Friday, 17 June 2011: 10:45 AM
Elizabethan Room (Davenport Hotel and Tower)
We devised a method for identifying convectively coupled equatorial waves using brightness temperature data as a proxy for convection. The method consists of detecting contiguous convective regions (CCRs) along the equatorial band where brightness temperature falls below a certain threshold. A range of threshold values are used and we retain only CCRs that satisfy given conditions on their span in latitude, longitude and time, and on their shape. Here we focus on mesoscale and synoptic scale zonally propagating disturbances from 15S to 15N. We describe the general features of these zonally propagating CCRs such as location, phase speed and amplitude. Consistent with previous studies, there is a westward bias in the zonal propagation speed of these convective disturbances. In particular, the most frequent CCR speed is 5m/s westward. Apart from the fact that the latitudinal variability of these disturbances can be tracked, another advantage of this method in comparison to latitude-time spectral filtering is that only disturbances in the raw data with a definite propagation direction and coherence are retained. A large fraction of these zonally propagating CCRs last for about 2 days and span an average distance of about 1500 km. Organized convection at synoptic scales is detected both as coherent sequences of these mesoscale CCRs, and less frequently, as a single CCR. We apply the CCR detection technique to track convectively coupled Kelvin waves (CCKWs) and convectively coupled equatorial Rossby waves (CCRWs).
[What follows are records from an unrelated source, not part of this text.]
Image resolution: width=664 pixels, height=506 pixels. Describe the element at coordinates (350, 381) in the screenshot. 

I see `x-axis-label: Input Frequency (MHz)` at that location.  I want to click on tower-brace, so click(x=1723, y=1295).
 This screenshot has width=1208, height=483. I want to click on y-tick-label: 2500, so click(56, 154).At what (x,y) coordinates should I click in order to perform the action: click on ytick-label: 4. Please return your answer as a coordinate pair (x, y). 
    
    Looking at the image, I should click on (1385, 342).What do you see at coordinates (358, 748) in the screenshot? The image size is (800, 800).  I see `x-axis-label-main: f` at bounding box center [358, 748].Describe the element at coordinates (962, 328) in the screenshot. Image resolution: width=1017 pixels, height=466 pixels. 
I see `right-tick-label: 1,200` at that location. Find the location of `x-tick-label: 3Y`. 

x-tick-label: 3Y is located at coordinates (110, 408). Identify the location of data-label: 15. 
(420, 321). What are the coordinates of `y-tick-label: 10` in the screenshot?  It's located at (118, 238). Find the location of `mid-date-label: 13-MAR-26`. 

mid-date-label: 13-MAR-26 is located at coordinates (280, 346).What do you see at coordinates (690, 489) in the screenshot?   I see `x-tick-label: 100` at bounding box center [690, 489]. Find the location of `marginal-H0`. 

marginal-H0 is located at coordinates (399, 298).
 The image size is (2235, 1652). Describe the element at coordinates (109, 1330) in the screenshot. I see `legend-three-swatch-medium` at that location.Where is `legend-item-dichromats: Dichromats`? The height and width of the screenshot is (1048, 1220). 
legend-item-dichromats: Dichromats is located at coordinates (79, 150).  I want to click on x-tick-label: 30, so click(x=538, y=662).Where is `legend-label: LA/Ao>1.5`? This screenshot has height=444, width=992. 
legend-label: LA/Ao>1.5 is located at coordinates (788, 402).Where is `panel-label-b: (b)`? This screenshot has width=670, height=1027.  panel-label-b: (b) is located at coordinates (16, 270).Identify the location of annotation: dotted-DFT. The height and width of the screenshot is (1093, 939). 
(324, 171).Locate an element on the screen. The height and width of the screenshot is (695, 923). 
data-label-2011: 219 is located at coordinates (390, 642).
These waves are identified by retaining CCRs that propagate within a range of their theoretical phase speeds, that is, eastward phase speeds of 10 to 20 m/s for CCKWs and westward phase speed of 5 to 10 m/s for CCRWs. Composite analyses along different longitude sectors are presented and we compare these to previous studies where waves are identified using time-space spectral filtering. Statistics of the relationship between the Madden-Julian Oscillation, synoptic and mesoscale disturbances are also generated and these show substantial geographic and temporal variability.